Chiude a Macao Yat Yuen, il cinodromo delle crudeltà, si cerca di salvare 650 levrieri

Cina, passate di moda le competizioni canine. La mobilitazione per adottarli

Guido Santevecchi • 30/6/2018 • Ambiente, Territorio e Beni comuni, Internazionale • 672 Viste

PECHINO Il cinodromo Yat Yuen era una delle eredità del passato coloniale portoghese di Macao. Ed era anche crudele: ogni giorno 16 gare su un percorso pericoloso dove i levrieri spesso si infortunavano, ogni mese una trentina di cani morivano o venivano abbattuti perché non più in grado di inseguire la lepre finta. E altri animali, quasi tutti importati dall’Australia e alcuni dall’Irlanda, li rimpiazzavano per fare la stessa fine. Dopo una lunga battaglia l’impianto della città restituita alla Cina nel 1999 chiude: il 24 luglio l’ultima serata di scommesse nella struttura fatiscente. Inizialmente con soddisfazione delle associazioni animaliste. Ma ora si teme per la sopravvivenza dei circa 650 levrieri superstiti. Rischiano di essere venduti ad operatori di corse clandestine in Cina e Vietnam, o sfruttati per trasfusioni di sangue. L’ultima corsa è per salvarli e trovare gente sensibile che li voglia adottare.

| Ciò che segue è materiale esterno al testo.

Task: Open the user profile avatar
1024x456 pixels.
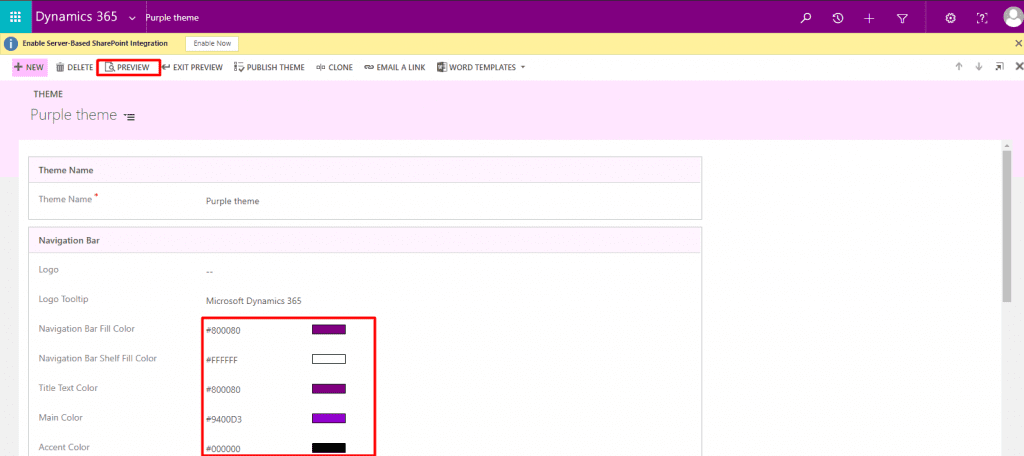Action: (1012, 18)
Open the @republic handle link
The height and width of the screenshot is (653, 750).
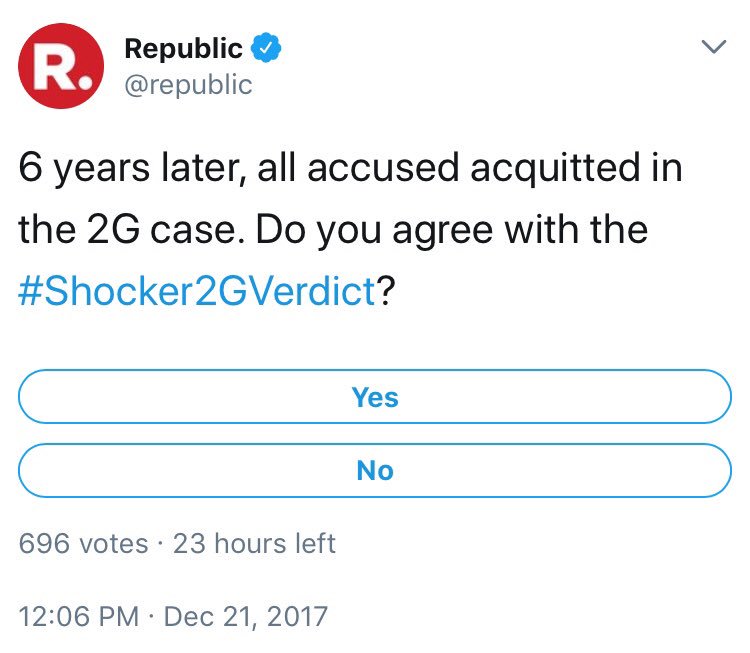coord(188,86)
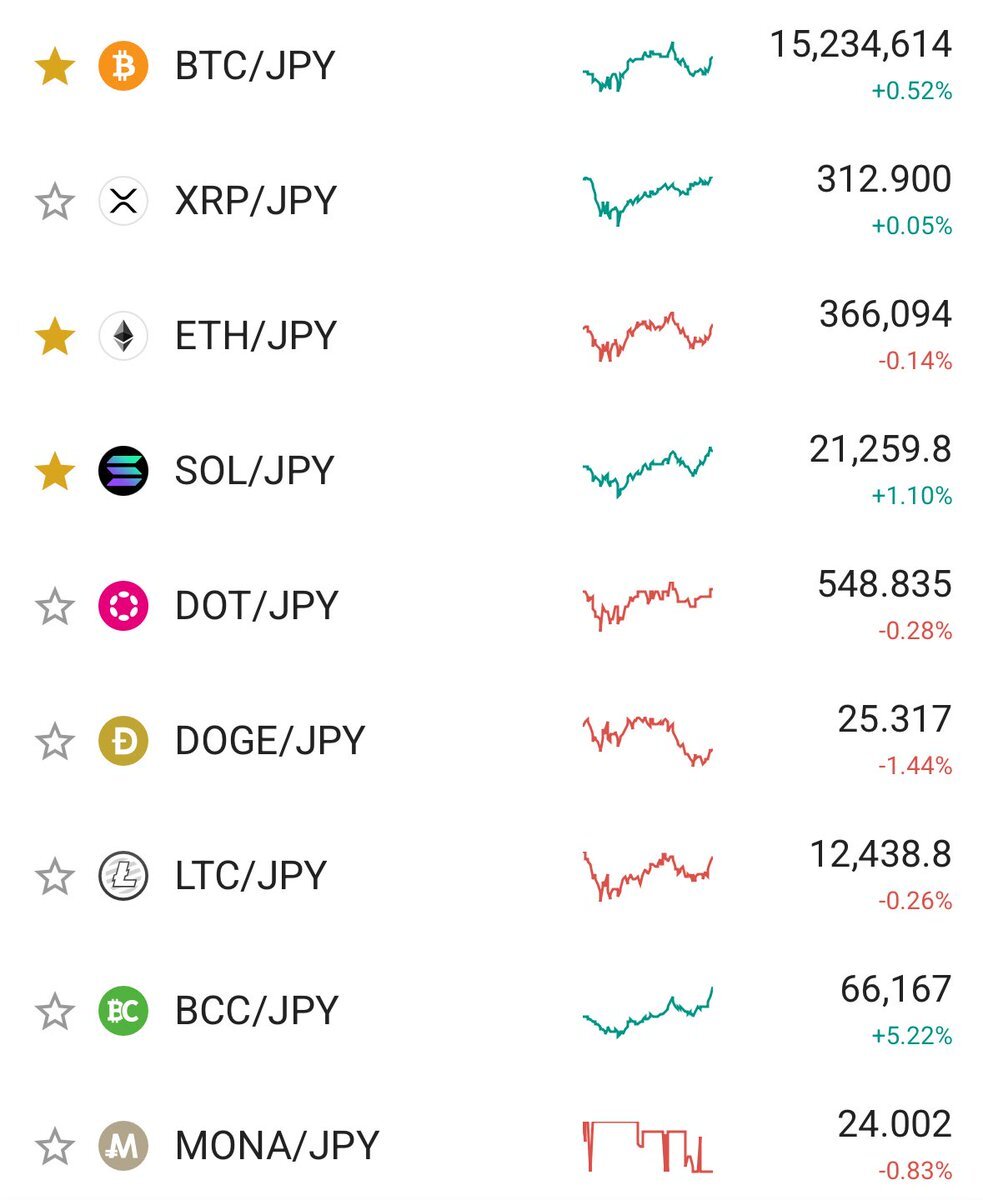
Task: Click the Dogecoin gold icon
Action: click(x=123, y=741)

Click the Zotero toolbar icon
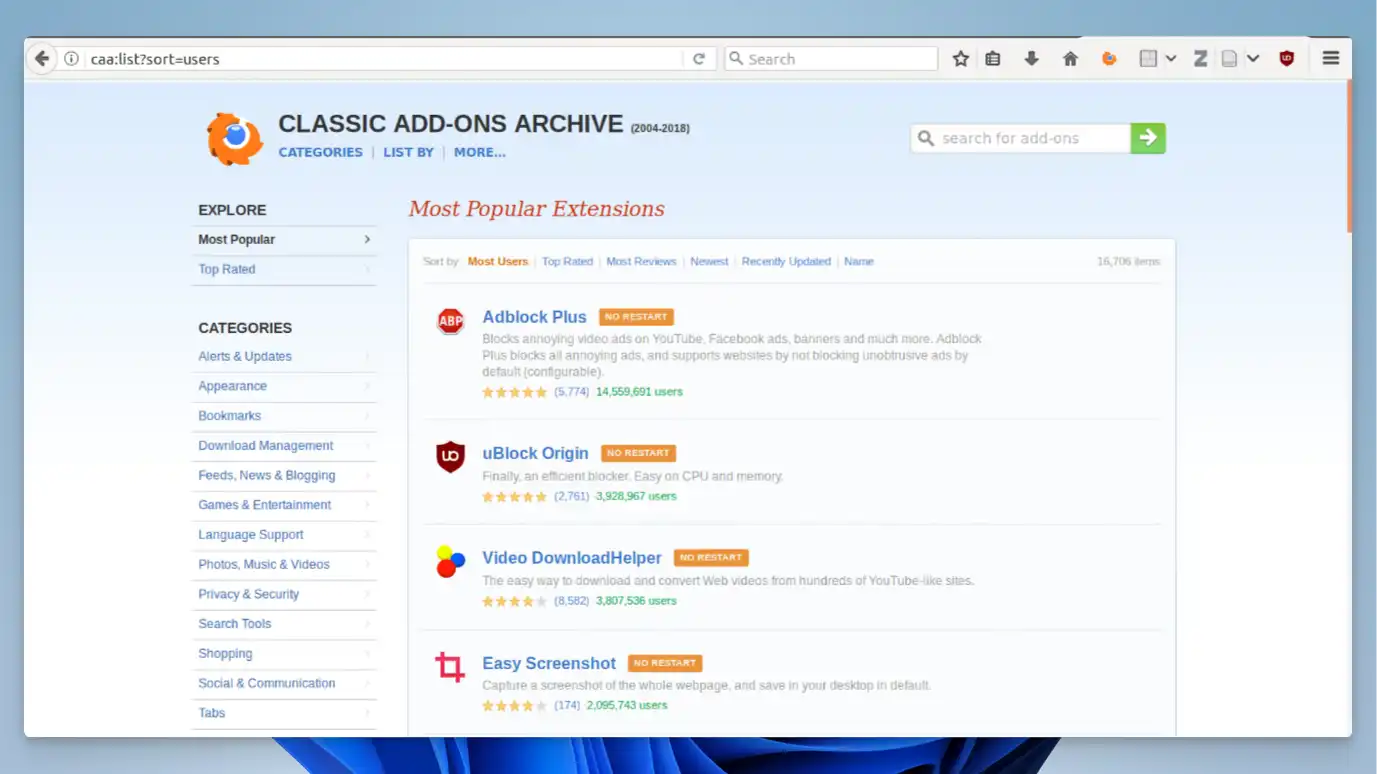[x=1201, y=58]
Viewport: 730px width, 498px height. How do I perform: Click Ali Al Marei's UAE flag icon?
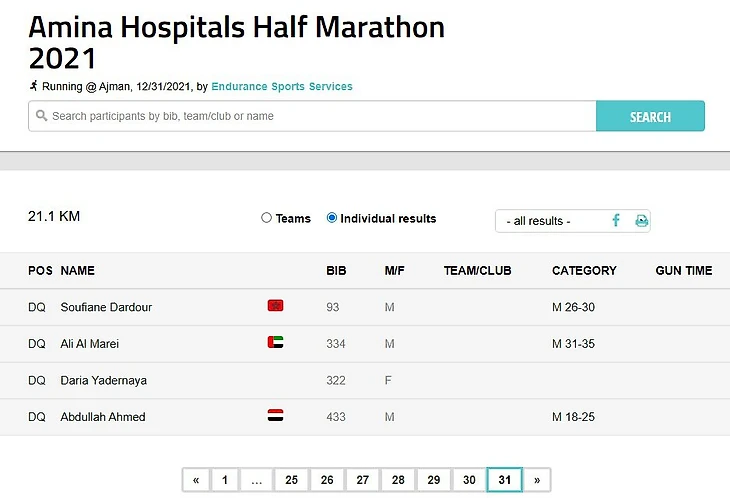(275, 343)
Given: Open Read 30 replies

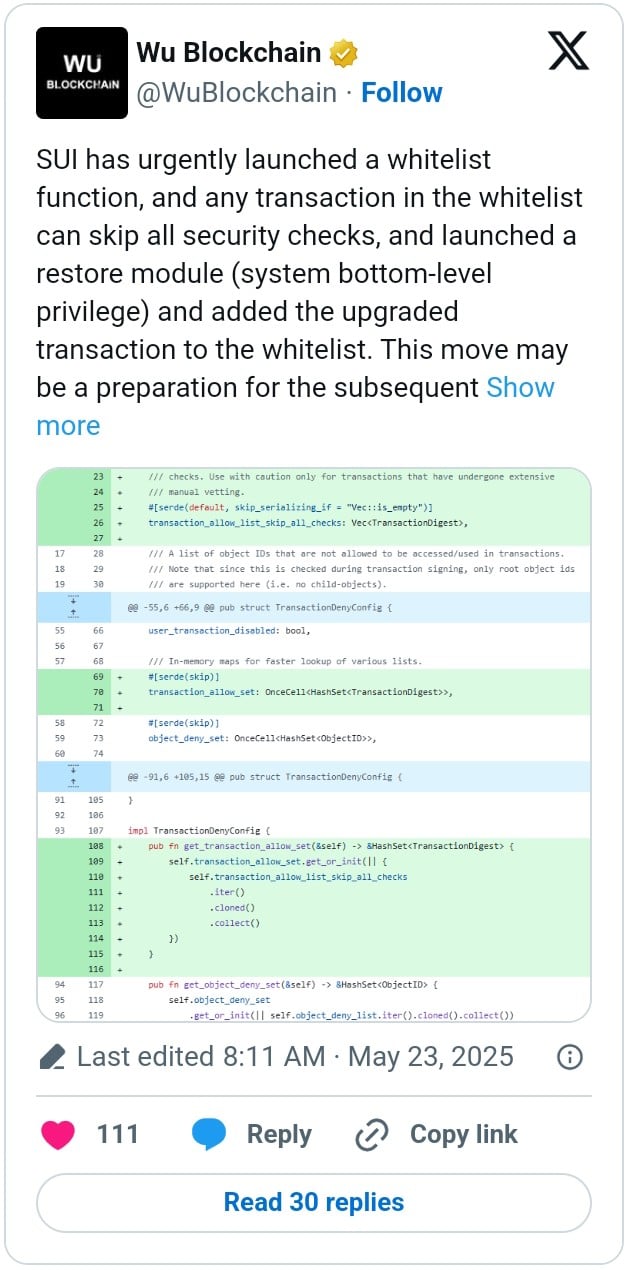Looking at the screenshot, I should tap(314, 1202).
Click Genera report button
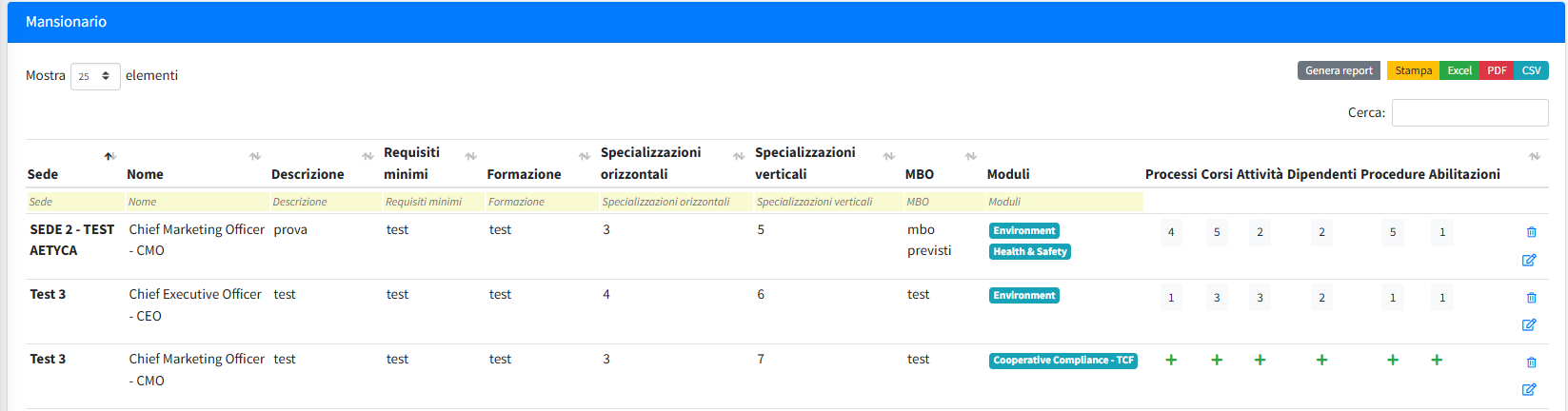This screenshot has height=411, width=1568. point(1339,70)
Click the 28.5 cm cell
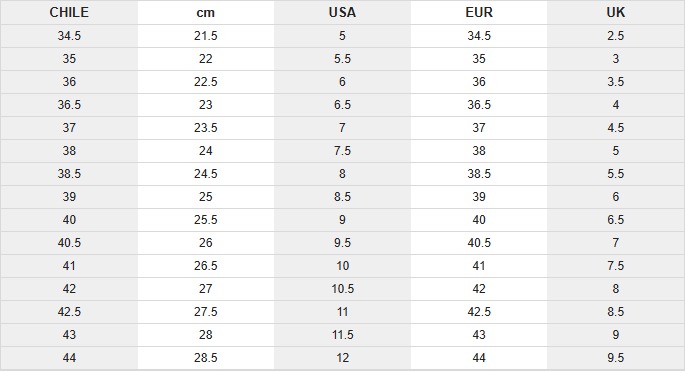Viewport: 686px width, 372px height. [206, 358]
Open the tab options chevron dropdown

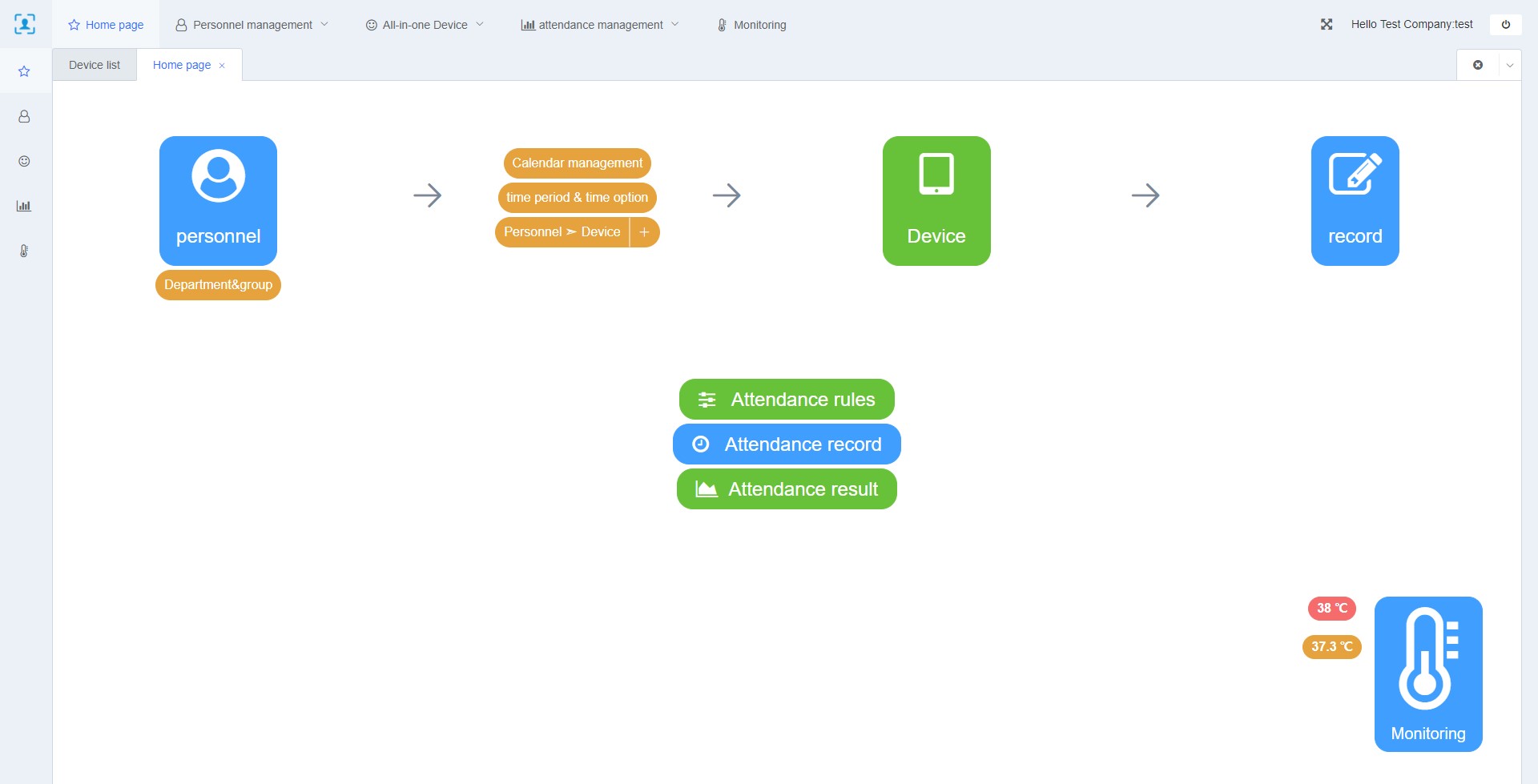(x=1510, y=66)
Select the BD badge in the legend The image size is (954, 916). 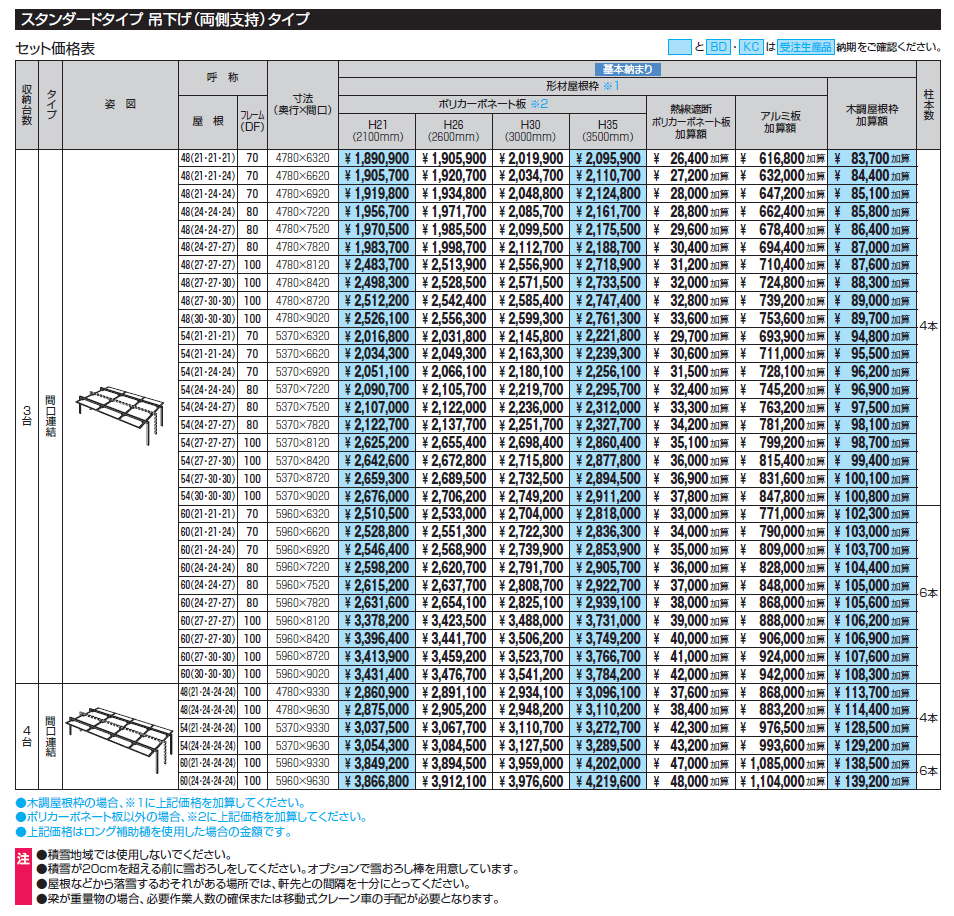pos(718,46)
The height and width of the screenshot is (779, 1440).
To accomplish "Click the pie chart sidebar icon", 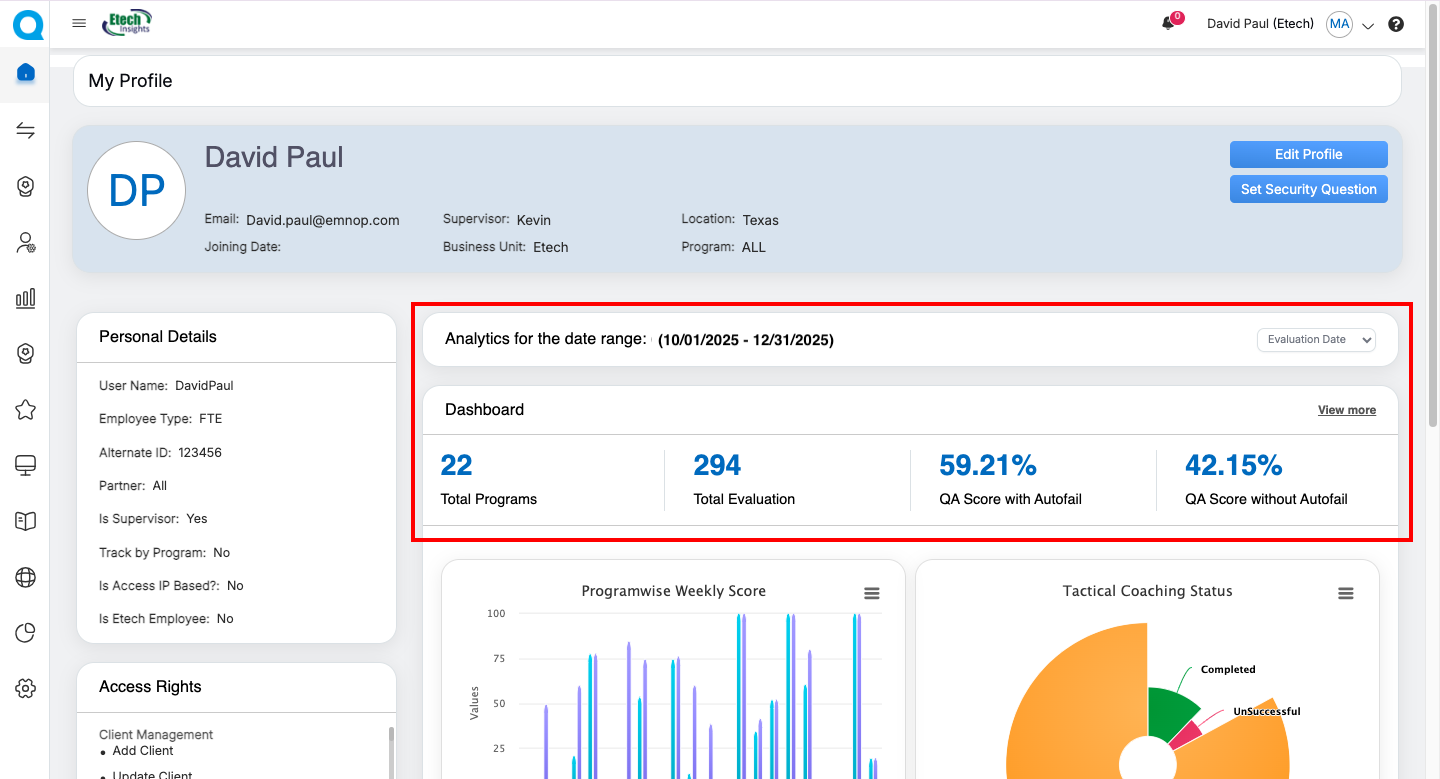I will tap(26, 632).
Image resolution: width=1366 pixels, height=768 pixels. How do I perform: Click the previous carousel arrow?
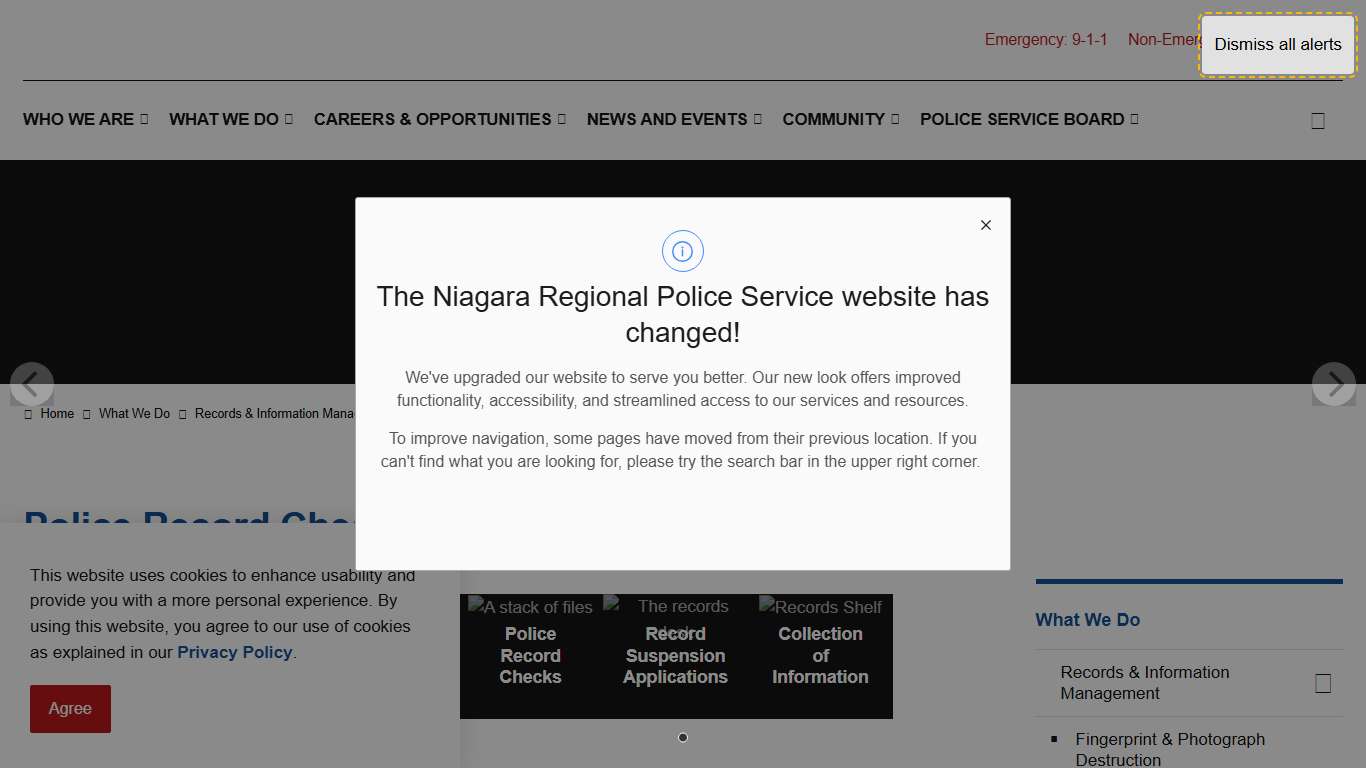(32, 384)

I segnali dalle autorità di Macao al momento sono sconfortanti, ha detto al South China Morning Post Albano Martins, presidente di Anima, l’Associazione locale per la protezione degli animali. Anima si è offerta di prendersi carico dei 650 levrieri, tra i quali 45 cuccioli, ma ha ricevuto un rifiuto. Domenica è stata organizzata una sorta di asta per il loro acquisto alla quale hanno partecipato persone venute da Hong Kong, la Cina continentale e Taiwan. «Siamo preoccupati, perché se i gestori del cinodromo non si sono mai curati del benessere dei cani non c’è da contare che comincino ora, quando stanno per chiudere», osserva Martins. E aggiunge: «Secondo informazioni che abbiamo raccolto in città, un veterinario di Macao ha acquistato tre levrieri attraverso mediatori con l’obiettivo di utilizzarli per trasfusioni di sangue».

Da tempo il caso ha attirato l’attenzione di molti animalisti nel mondo e di celebrità come Brigitte Bardot e i Queen. «Il cinodromo di Macao è famigerato per la sua crudeltà, è un ciclo continuo di sofferenza e morte per gli animali: ora non permettete che siano venduti per un nuovo sfruttamento», hanno scritto Roger Taylor e Brian May, musicisti dei Queen, in una lettera indirizzata a Fernando Chui Sai-on, il capo del governo di Macao. «Per favore, soccorrete questi cani e contribuite a dare della vostra città un’immagine di modernità e civiltà», ha detto Brigitte Bardot.

Il cinodromo Yat Yuen era stato costruito nel 1931 dai portoghesi, chiuso durante la guerra e riaperto nel 1965, quando Macao cominciò a imporsi come polo delle scommesse. A quei tempi migliaia di giocatori arrivavano ogni sera per assistere alle corse. Non si interessavano alle condizioni vergognose dell’impianto. I levrieri, quando non sono impegnati in gara, sono chiusi in celle di cemento soffocanti, segregati senza contatti con i loro simili nella calura subtropicale; la pista è dura, circondata da barriere metalliche che sono come tagliole per le zampe dei cani quando scivolano in curva. Secondo le denunce in media è morto per le ferite un animale al giorno, che moltiplicato per i 55 anni di attività fa oltre 16 mila. Una strage «sportiva», in nome del denaro delle scommesse. Non sono state le proteste però a segnare la fine della ferocia. Il cinodromo chiude per disinteresse del pubblico, che ora si diverte nei casinò scintillanti di Macao, diventati la prima industria della città. Il male fatto a migliaia di levrieri non si può riparare, le autorità però potrebbero almeno concedere la grazia dell’adozione ai 650 sopravvissuti. L’elenco di chi è disposto a prendersene cura è lungo.